Copy the records exactly. Include every line.

□ □ □ □

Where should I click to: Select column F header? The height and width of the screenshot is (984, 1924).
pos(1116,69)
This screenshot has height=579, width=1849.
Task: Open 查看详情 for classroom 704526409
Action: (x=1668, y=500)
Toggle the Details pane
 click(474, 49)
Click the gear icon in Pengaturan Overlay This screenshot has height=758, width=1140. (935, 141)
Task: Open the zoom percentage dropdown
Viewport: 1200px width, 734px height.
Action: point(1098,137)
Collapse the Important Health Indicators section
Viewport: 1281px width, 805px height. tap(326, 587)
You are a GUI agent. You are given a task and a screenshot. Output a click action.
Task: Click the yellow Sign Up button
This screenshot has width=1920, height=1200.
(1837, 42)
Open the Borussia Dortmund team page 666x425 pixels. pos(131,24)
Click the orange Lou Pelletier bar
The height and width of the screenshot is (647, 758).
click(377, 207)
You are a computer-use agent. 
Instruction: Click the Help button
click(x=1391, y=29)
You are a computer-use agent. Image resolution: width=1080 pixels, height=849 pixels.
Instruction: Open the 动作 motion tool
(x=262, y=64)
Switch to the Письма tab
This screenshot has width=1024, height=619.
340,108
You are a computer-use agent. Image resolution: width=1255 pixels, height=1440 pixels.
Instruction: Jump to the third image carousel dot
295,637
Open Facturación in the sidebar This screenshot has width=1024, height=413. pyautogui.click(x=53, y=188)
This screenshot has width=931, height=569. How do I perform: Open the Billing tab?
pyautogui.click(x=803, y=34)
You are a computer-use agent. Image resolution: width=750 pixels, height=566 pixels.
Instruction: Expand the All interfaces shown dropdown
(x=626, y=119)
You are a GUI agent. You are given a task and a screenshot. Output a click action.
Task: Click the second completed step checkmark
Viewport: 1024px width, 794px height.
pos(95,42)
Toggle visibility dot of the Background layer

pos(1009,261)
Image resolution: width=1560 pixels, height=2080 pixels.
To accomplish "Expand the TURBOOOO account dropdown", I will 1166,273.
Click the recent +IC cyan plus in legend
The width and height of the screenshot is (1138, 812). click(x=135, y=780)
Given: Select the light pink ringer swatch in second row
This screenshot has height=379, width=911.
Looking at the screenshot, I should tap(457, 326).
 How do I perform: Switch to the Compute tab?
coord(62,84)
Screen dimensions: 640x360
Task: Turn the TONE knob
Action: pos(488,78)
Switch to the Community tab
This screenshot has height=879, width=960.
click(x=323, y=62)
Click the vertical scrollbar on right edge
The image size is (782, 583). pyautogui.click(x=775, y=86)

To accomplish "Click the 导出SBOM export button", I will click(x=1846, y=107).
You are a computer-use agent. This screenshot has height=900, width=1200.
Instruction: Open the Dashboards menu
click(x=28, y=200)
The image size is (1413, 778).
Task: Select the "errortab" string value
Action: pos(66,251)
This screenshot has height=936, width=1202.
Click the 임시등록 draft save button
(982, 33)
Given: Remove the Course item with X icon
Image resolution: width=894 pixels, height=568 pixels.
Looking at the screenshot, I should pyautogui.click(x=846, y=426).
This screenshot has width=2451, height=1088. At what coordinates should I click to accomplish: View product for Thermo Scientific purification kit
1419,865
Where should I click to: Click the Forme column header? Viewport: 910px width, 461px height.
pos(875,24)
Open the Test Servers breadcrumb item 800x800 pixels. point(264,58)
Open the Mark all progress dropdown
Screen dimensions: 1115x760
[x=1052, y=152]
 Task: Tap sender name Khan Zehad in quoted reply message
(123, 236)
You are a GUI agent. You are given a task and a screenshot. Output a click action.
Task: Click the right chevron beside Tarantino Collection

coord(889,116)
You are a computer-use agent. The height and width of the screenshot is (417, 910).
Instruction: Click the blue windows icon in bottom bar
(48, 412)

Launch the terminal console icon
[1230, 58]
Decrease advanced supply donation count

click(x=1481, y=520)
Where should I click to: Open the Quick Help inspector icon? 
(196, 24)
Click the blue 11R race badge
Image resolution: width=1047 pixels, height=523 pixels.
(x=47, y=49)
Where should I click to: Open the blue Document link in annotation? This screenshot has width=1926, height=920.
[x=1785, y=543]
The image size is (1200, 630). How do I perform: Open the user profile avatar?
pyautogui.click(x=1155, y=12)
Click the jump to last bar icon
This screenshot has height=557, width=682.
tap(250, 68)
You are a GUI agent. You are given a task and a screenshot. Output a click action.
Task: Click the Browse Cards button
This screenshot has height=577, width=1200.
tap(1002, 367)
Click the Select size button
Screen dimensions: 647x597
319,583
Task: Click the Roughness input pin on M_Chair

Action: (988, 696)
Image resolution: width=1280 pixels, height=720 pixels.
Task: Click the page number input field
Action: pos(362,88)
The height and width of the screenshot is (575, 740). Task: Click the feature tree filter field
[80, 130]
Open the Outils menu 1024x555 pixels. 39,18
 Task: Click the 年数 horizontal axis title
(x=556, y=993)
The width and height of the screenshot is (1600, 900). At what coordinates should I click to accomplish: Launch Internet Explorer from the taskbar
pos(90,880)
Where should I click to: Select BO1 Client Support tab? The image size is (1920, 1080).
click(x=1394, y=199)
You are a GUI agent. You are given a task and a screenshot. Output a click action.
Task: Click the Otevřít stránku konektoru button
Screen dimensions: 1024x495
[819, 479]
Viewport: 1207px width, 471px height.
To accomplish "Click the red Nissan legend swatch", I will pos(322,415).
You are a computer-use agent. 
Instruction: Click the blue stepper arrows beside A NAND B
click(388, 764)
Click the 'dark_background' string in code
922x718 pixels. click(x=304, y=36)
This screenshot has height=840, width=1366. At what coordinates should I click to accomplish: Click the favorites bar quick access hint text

□ □ □ □

EXERCISE RESULT:
Where should I click to: Select column F header? The height and width of the screenshot is (984, 1924).
pos(1116,69)
This screenshot has height=579, width=1849.
Task: Open 查看详情 for classroom 704526409
Action: (x=1668, y=500)
Toggle the Details pane
 click(474, 49)
Click the gear icon in Pengaturan Overlay This screenshot has height=758, width=1140. (935, 141)
Task: Open the zoom percentage dropdown
Viewport: 1200px width, 734px height.
Action: point(1098,137)
Collapse the Important Health Indicators section
Viewport: 1281px width, 805px height. tap(326, 587)
You are a GUI agent. You are given a task and a screenshot. Output a click action.
Task: Click the yellow Sign Up button
This screenshot has width=1920, height=1200.
(1837, 42)
Open the Borussia Dortmund team page 666x425 pixels. pos(131,24)
Click the orange Lou Pelletier bar
The height and width of the screenshot is (647, 758).
click(377, 207)
You are a computer-use agent. 
Instruction: Click the Help button
click(x=1391, y=29)
You are a computer-use agent. Image resolution: width=1080 pixels, height=849 pixels.
Instruction: Open the 动作 motion tool
(x=262, y=64)
Switch to the Письма tab
This screenshot has width=1024, height=619.
340,108
You are a computer-use agent. Image resolution: width=1255 pixels, height=1440 pixels.
Instruction: Jump to the third image carousel dot
295,637
Open Facturación in the sidebar This screenshot has width=1024, height=413. pyautogui.click(x=53, y=188)
This screenshot has width=931, height=569. How do I perform: Open the Billing tab?
pyautogui.click(x=803, y=34)
You are a computer-use agent. Image resolution: width=750 pixels, height=566 pixels.
Instruction: Expand the All interfaces shown dropdown
(x=626, y=119)
You are a GUI agent. You are given a task and a screenshot. Output a click action.
Task: Click the second completed step checkmark
Viewport: 1024px width, 794px height.
pos(95,42)
Toggle visibility dot of the Background layer

pos(1009,261)
Image resolution: width=1560 pixels, height=2080 pixels.
To accomplish "Expand the TURBOOOO account dropdown", I will 1166,273.
Click the recent +IC cyan plus in legend
The width and height of the screenshot is (1138, 812). click(x=135, y=780)
Given: Select the light pink ringer swatch in second row
This screenshot has height=379, width=911.
Looking at the screenshot, I should tap(457, 326).
 How do I perform: Switch to the Compute tab?
coord(62,84)
Screen dimensions: 640x360
Task: Turn the TONE knob
Action: pos(488,78)
Switch to the Community tab
This screenshot has height=879, width=960.
click(x=323, y=62)
Click the vertical scrollbar on right edge
The image size is (782, 583). pyautogui.click(x=775, y=86)

To accomplish "Click the 导出SBOM export button", I will click(x=1846, y=107).
You are a computer-use agent. This screenshot has height=900, width=1200.
Instruction: Open the Dashboards menu
click(x=28, y=200)
The image size is (1413, 778).
Task: Select the "errortab" string value
Action: pos(66,251)
This screenshot has height=936, width=1202.
Click the 임시등록 draft save button
(982, 33)
Given: Remove the Course item with X icon
Image resolution: width=894 pixels, height=568 pixels.
Looking at the screenshot, I should pyautogui.click(x=846, y=426).
This screenshot has width=2451, height=1088. At what coordinates should I click to accomplish: View product for Thermo Scientific purification kit
1419,865
Where should I click to: Click the Forme column header? Viewport: 910px width, 461px height.
pos(875,24)
Open the Test Servers breadcrumb item 800x800 pixels. point(264,58)
Open the Mark all progress dropdown
Screen dimensions: 1115x760
[x=1052, y=152]
 Task: Tap sender name Khan Zehad in quoted reply message
(123, 236)
You are a GUI agent. You are given a task and a screenshot. Output a click action.
Task: Click the right chevron beside Tarantino Collection

coord(889,116)
You are a computer-use agent. The height and width of the screenshot is (417, 910).
Instruction: Click the blue windows icon in bottom bar
(48, 412)

Launch the terminal console icon
[1230, 58]
Decrease advanced supply donation count

click(x=1481, y=520)
Where should I click to: Open the Quick Help inspector icon? 
(196, 24)
Click the blue 11R race badge
Image resolution: width=1047 pixels, height=523 pixels.
(x=47, y=49)
Where should I click to: Open the blue Document link in annotation? This screenshot has width=1926, height=920.
[x=1785, y=543]
The image size is (1200, 630). How do I perform: Open the user profile avatar?
pyautogui.click(x=1155, y=12)
Click the jump to last bar icon
This screenshot has height=557, width=682.
tap(250, 68)
You are a GUI agent. You are given a task and a screenshot. Output a click action.
Task: Click the Browse Cards button
This screenshot has height=577, width=1200.
tap(1002, 367)
Click the Select size button
Screen dimensions: 647x597
319,583
Task: Click the Roughness input pin on M_Chair

Action: (988, 696)
Image resolution: width=1280 pixels, height=720 pixels.
Task: Click the page number input field
Action: pos(362,88)
The height and width of the screenshot is (575, 740). Task: Click the feature tree filter field
[80, 130]
Open the Outils menu 1024x555 pixels. 39,18
 Task: Click the 年数 horizontal axis title
(x=556, y=993)
The width and height of the screenshot is (1600, 900). At what coordinates should I click to accomplish: Launch Internet Explorer from the taskbar
pos(90,880)
Where should I click to: Select BO1 Client Support tab? The image size is (1920, 1080).
click(x=1394, y=199)
You are a GUI agent. You are given a task and a screenshot. Output a click action.
Task: Click the Otevřít stránku konektoru button
Screen dimensions: 1024x495
[819, 479]
Viewport: 1207px width, 471px height.
To accomplish "Click the red Nissan legend swatch", I will pos(322,415).
You are a computer-use agent. 
Instruction: Click the blue stepper arrows beside A NAND B
click(388, 764)
Click the 'dark_background' string in code
922x718 pixels. click(x=304, y=36)
This screenshot has height=840, width=1366. At what coordinates should I click to accomplish: Click the favorites bar quick access hint text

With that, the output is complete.